*** Opening EXTRACTED TEXT ***

Mannaja (also known as A Man Called Blade) is an Italian 1977 Spaghetti Western film directed by Sergio Martino. The main role, Blade, is played by Maurizio Merli. Other central roles are played by John Steiner, Sonja Jeannine, Donald O'Brien, Philippe Leroy and Martine Brochard.

Plot
Bounty hunter Blade (Maurizio Merli), who uses a tomahawk as a throwing weapon, arrives at the mining town of Suttonville with the outlaw Burt Craven (Donald O'Brien) as his prisoner. His real motive is to kill mining big boss McGowan (Philippe Leroy) who has killed his father. Blade gives up his revenge – because McGowan “is not worth it” – and instead accepts to deliver the ransom for the mine owner's daughter (Sonja Jeannine). However, this mission fails because she turns out to be the lover of her kidnapper, McGowan's foreman Voller (John Steiner), who secretly works for a gang that regularly robs the shipments of silver from the mine. Voller then kills his boss and turns his mining empire into bloody chaos by massacring the mine workers. Blade is beaten up and buried up to his neck and left to be blinded by the sun. However, he survives and returns for a showdown with Voller.

Cast
Maurizio Merli as Blade (Mannaja)
John Steiner as Theo Voller
Sonja Jeannine as Deborah McGowan
Donald O'Brien as Burt Craven
Philippe Leroy as Ed McGowan
Martine Brochard as Angela
Salvatore Puntillo as Johnny
Antonio Casale as Dahlman
Enzo Fiermonte as agente del governo
Rick Battaglia as padre di Mannaja
Aldo Rendine as uomo derubato
Enzo Maggio as vecchietto
Sergio Tardioli as barista
Sophia Lombardo as Lucy

Music
The film's score was composed and performed by Guido & Maurizio De Angelis, whose soundtrack has been described as "[veering] unpredictability between Italian Western ballads, contemporary pop songs, synth-led horror motifs and 1970s prog rock".

*** Closing EXTRACTED TEXT ***

● ASSIGNMENT 1: Please extract everything from the start of the records down to the line that contains "Looking at the", keeping both ends. Leave the pictures out.
The Mannaja article has no connection to the records that come after it.

*** Opening DATA EXCERPTS ***

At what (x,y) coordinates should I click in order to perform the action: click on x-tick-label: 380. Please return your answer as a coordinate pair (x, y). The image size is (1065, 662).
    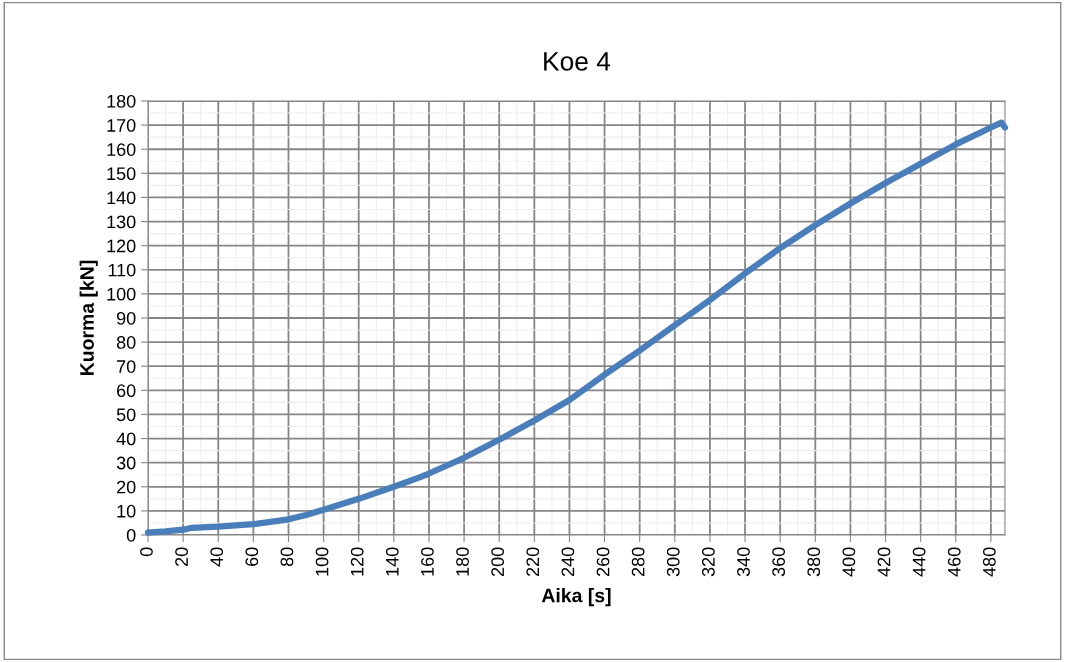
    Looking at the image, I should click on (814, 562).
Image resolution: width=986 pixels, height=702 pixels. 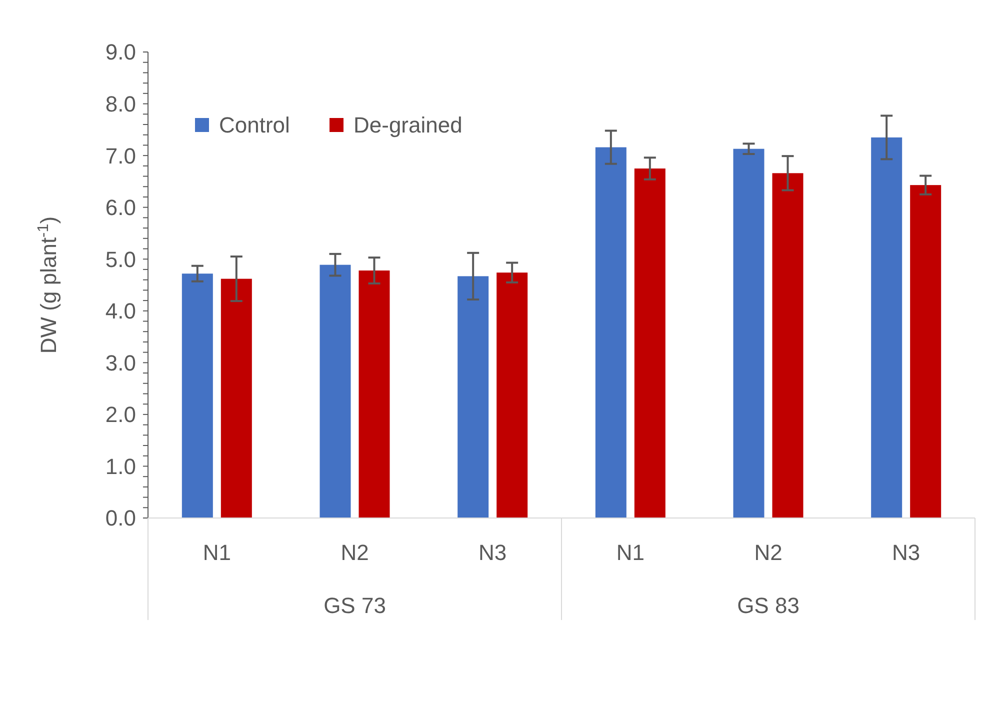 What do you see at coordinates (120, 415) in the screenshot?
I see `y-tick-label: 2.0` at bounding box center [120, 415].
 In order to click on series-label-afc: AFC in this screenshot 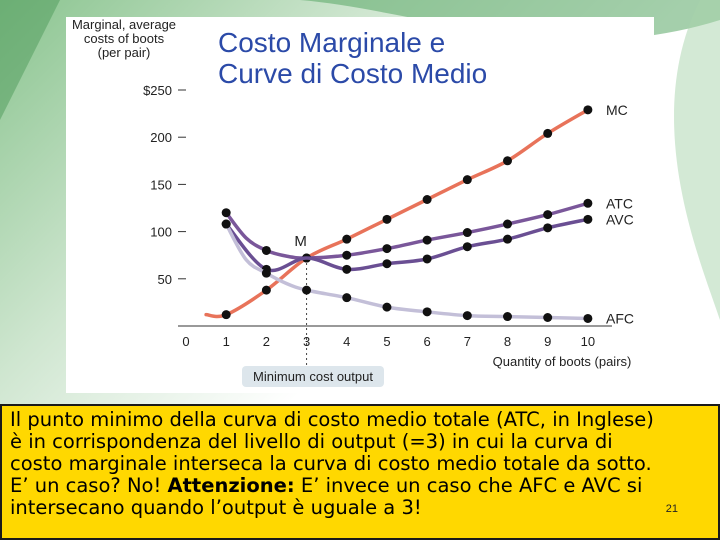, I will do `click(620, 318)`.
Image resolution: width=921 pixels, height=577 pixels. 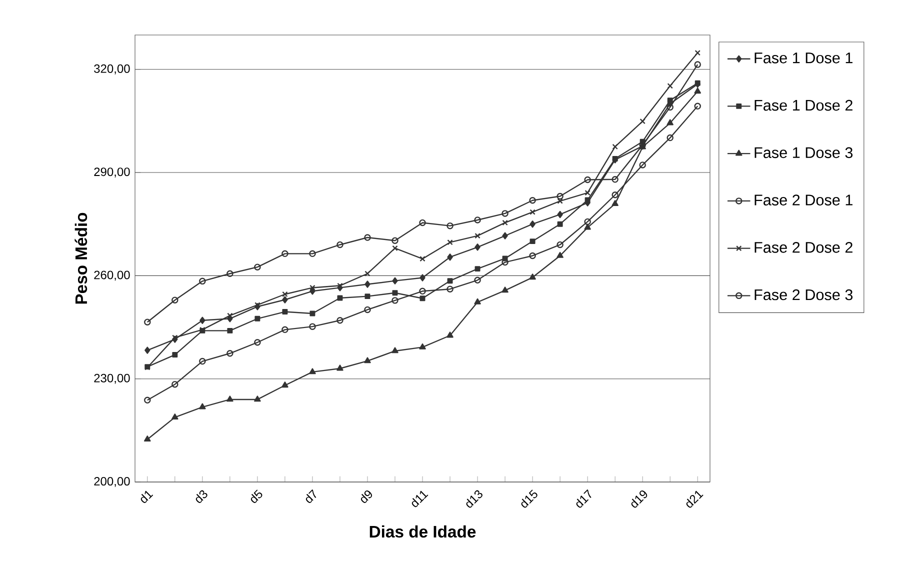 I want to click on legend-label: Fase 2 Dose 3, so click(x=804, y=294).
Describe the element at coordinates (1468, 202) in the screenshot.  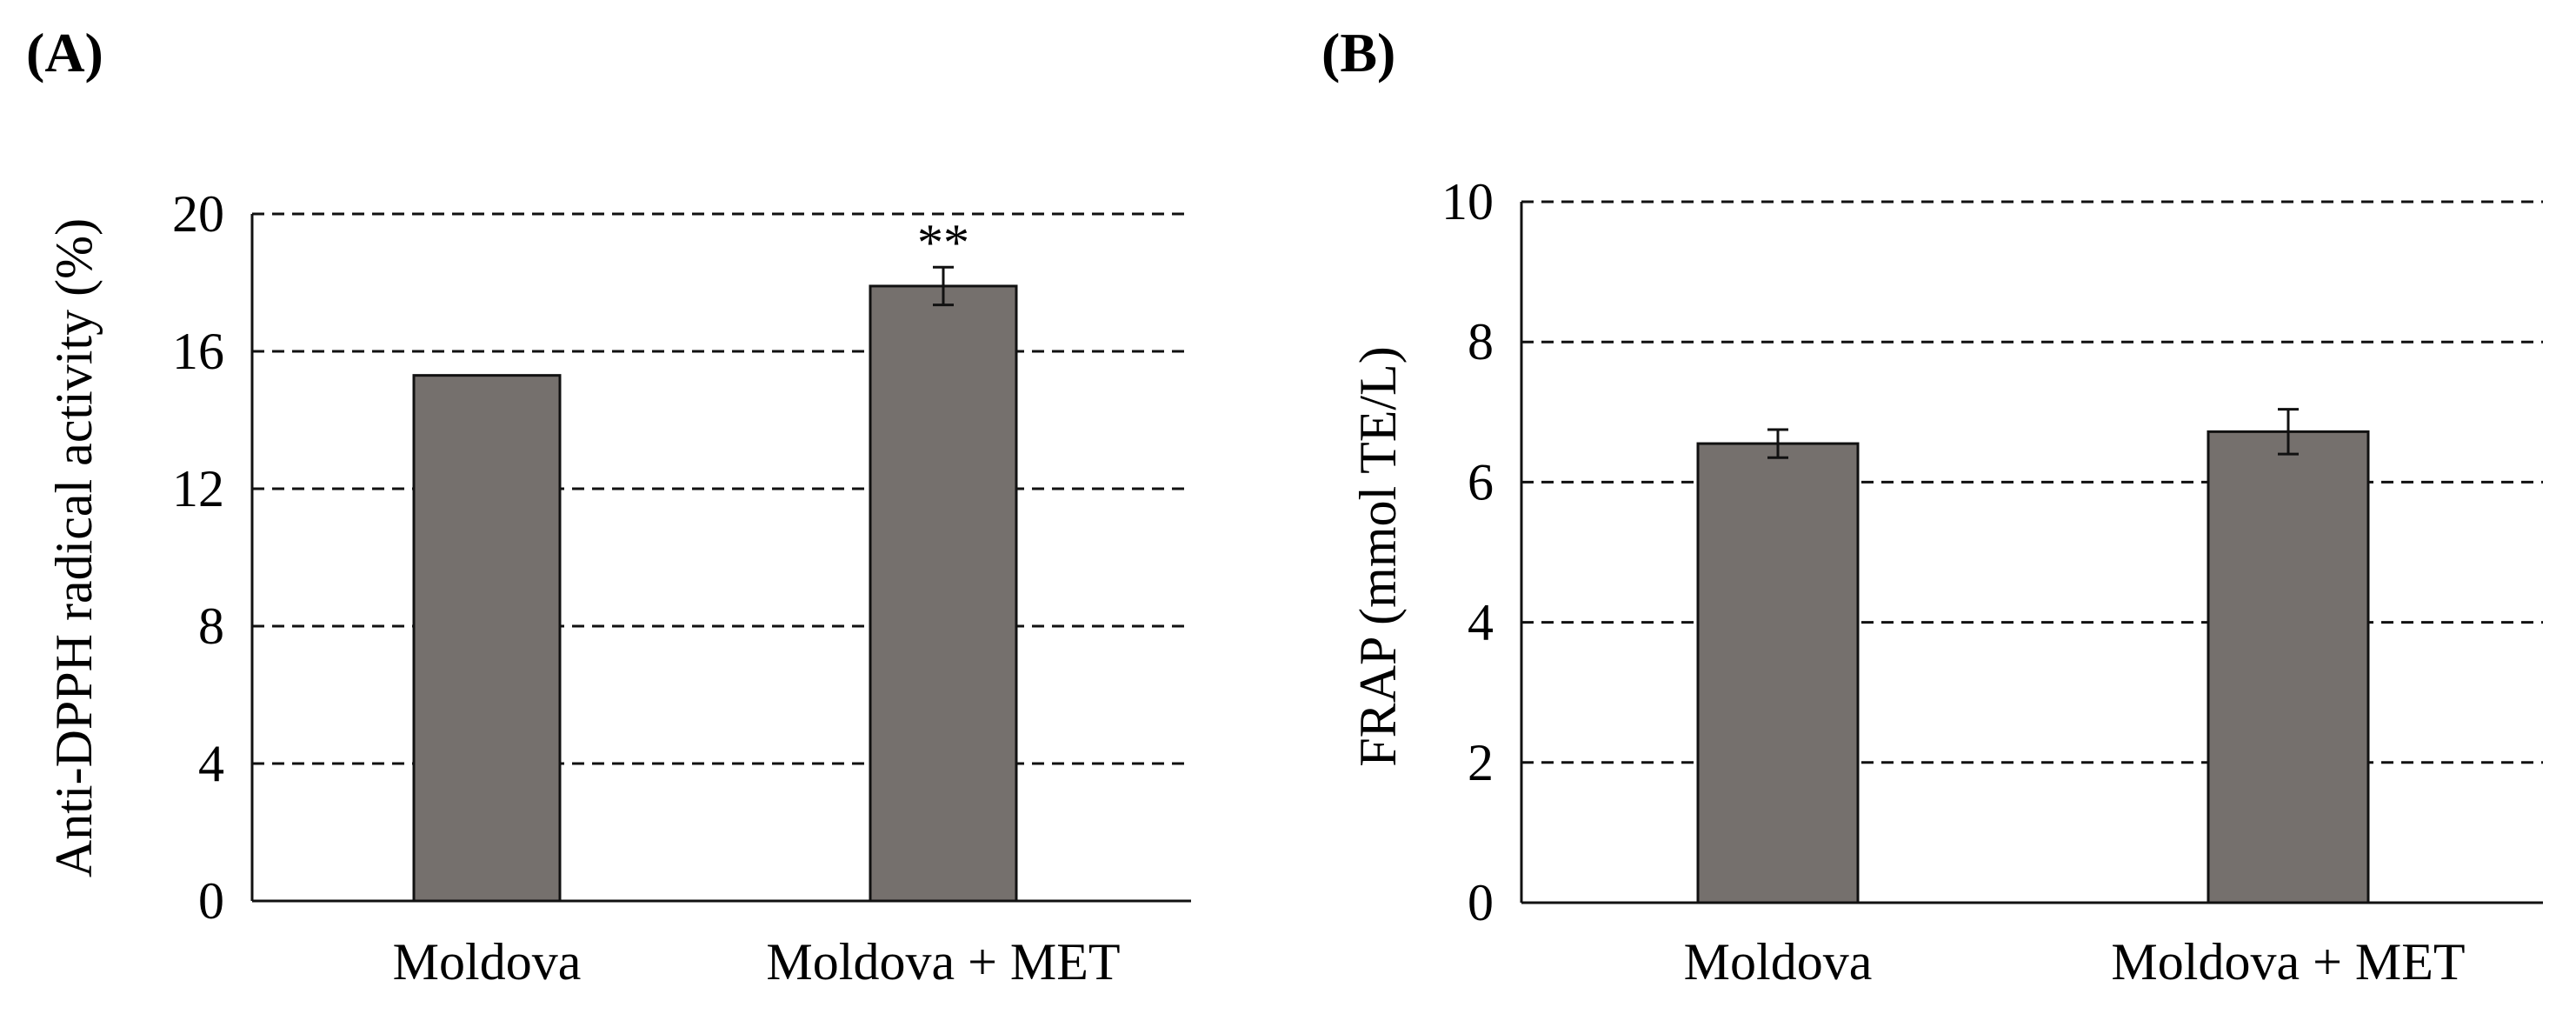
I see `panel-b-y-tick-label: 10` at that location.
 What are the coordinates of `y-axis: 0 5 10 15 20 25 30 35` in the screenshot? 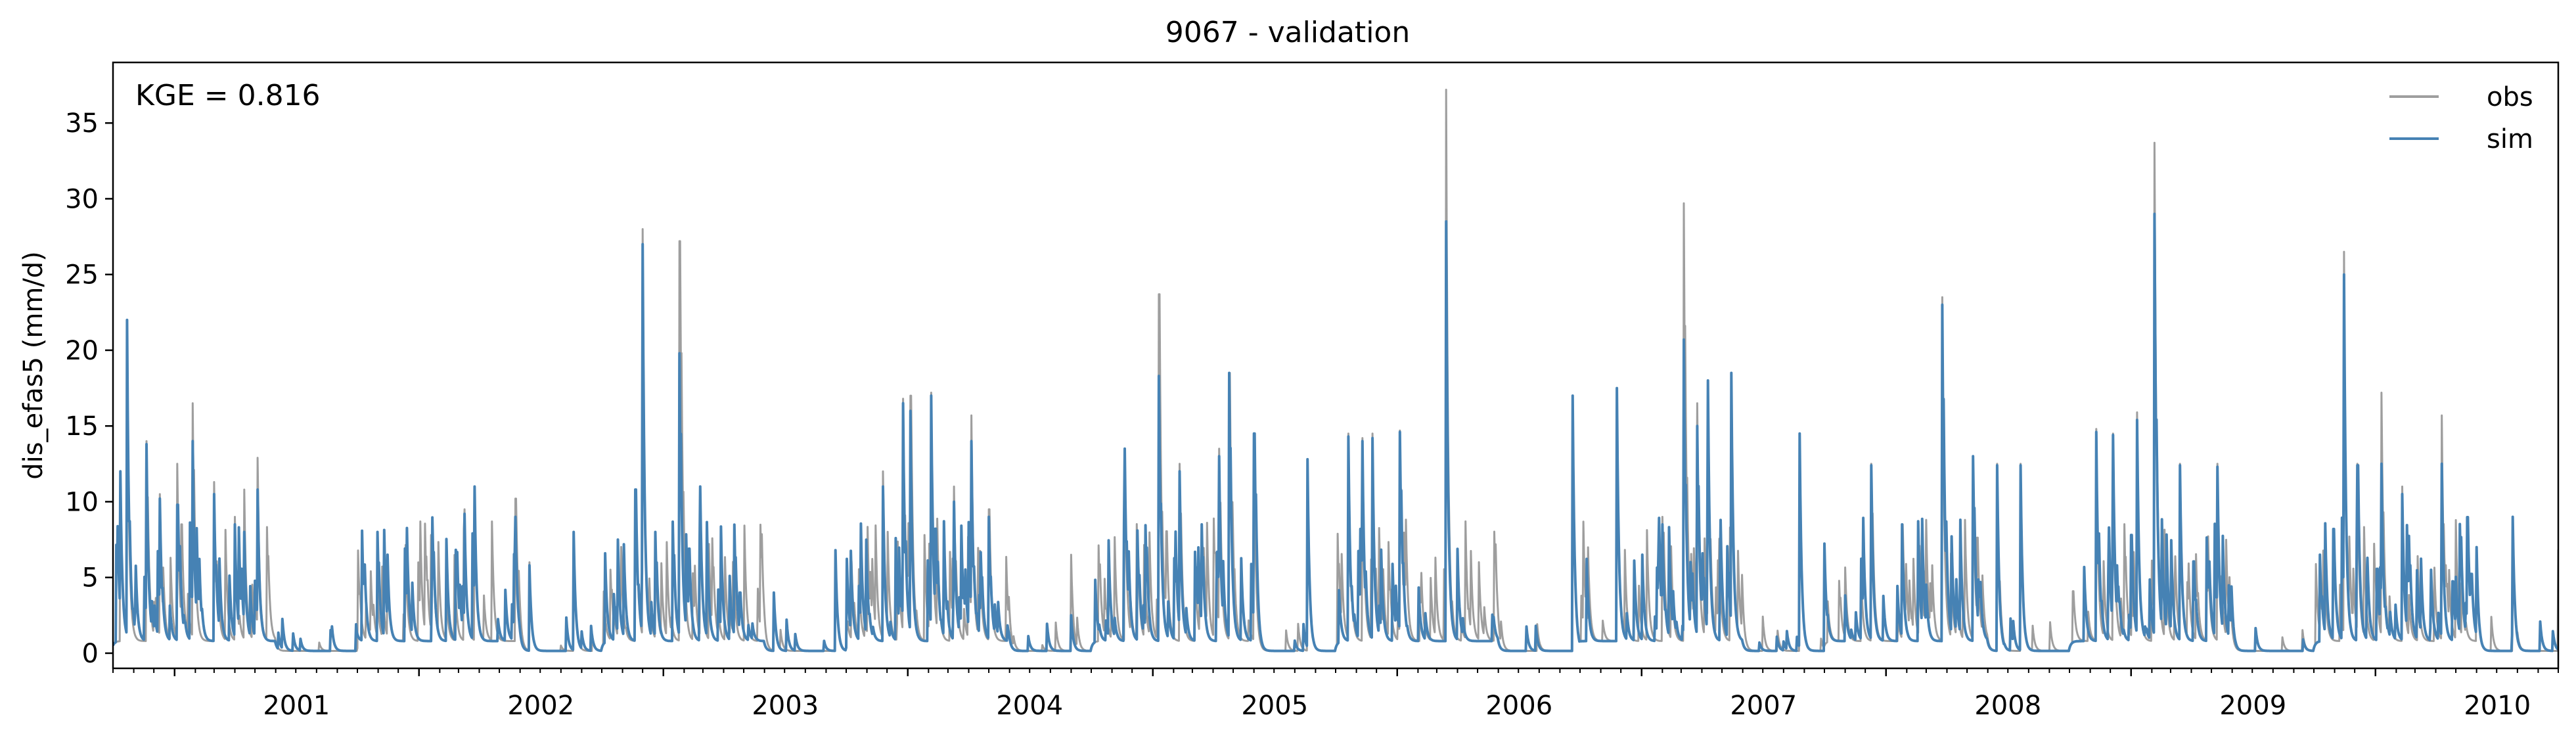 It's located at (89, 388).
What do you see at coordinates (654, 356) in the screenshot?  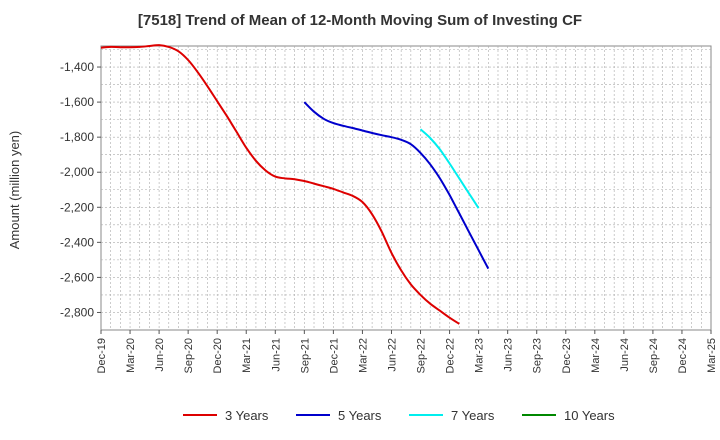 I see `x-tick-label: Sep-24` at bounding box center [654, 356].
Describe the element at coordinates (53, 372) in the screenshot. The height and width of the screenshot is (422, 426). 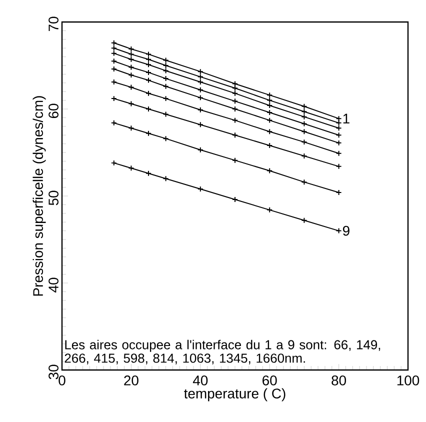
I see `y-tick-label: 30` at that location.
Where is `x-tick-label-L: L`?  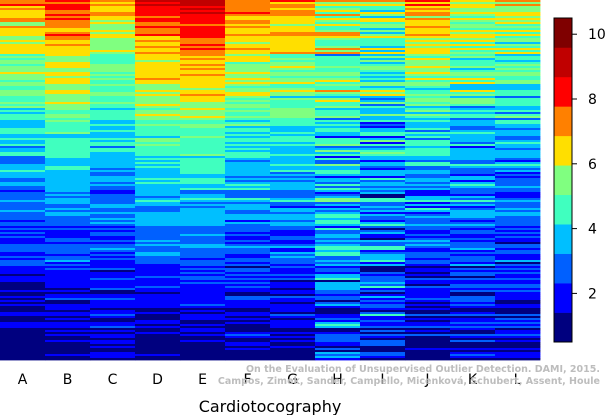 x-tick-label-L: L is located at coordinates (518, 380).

*** Closing DATA EXCERPTS ***

● ASSIGNMENT 2: Copy the Mannaja article word for word.

● TASK OUTPUT 1:
At what (x,y) coordinates should I click in order to perform the action: click on x-tick-label: 380. Please return your answer as a coordinate pair (x, y). The image size is (1065, 662).
    Looking at the image, I should click on (814, 562).

● TASK OUTPUT 2:
Mannaja (also known as A Man Called Blade) is an Italian 1977 Spaghetti Western film directed by Sergio Martino. The main role, Blade, is played by Maurizio Merli. Other central roles are played by John Steiner, Sonja Jeannine, Donald O'Brien, Philippe Leroy and Martine Brochard.

Plot
Bounty hunter Blade (Maurizio Merli), who uses a tomahawk as a throwing weapon, arrives at the mining town of Suttonville with the outlaw Burt Craven (Donald O'Brien) as his prisoner. His real motive is to kill mining big boss McGowan (Philippe Leroy) who has killed his father. Blade gives up his revenge – because McGowan “is not worth it” – and instead accepts to deliver the ransom for the mine owner's daughter (Sonja Jeannine). However, this mission fails because she turns out to be the lover of her kidnapper, McGowan's foreman Voller (John Steiner), who secretly works for a gang that regularly robs the shipments of silver from the mine. Voller then kills his boss and turns his mining empire into bloody chaos by massacring the mine workers. Blade is beaten up and buried up to his neck and left to be blinded by the sun. However, he survives and returns for a showdown with Voller.

Cast
Maurizio Merli as Blade (Mannaja)
John Steiner as Theo Voller
Sonja Jeannine as Deborah McGowan
Donald O'Brien as Burt Craven
Philippe Leroy as Ed McGowan
Martine Brochard as Angela
Salvatore Puntillo as Johnny
Antonio Casale as Dahlman
Enzo Fiermonte as agente del governo
Rick Battaglia as padre di Mannaja
Aldo Rendine as uomo derubato
Enzo Maggio as vecchietto
Sergio Tardioli as barista
Sophia Lombardo as Lucy

Music
The film's score was composed and performed by Guido & Maurizio De Angelis, whose soundtrack has been described as "[veering] unpredictability between Italian Western ballads, contemporary pop songs, synth-led horror motifs and 1970s prog rock".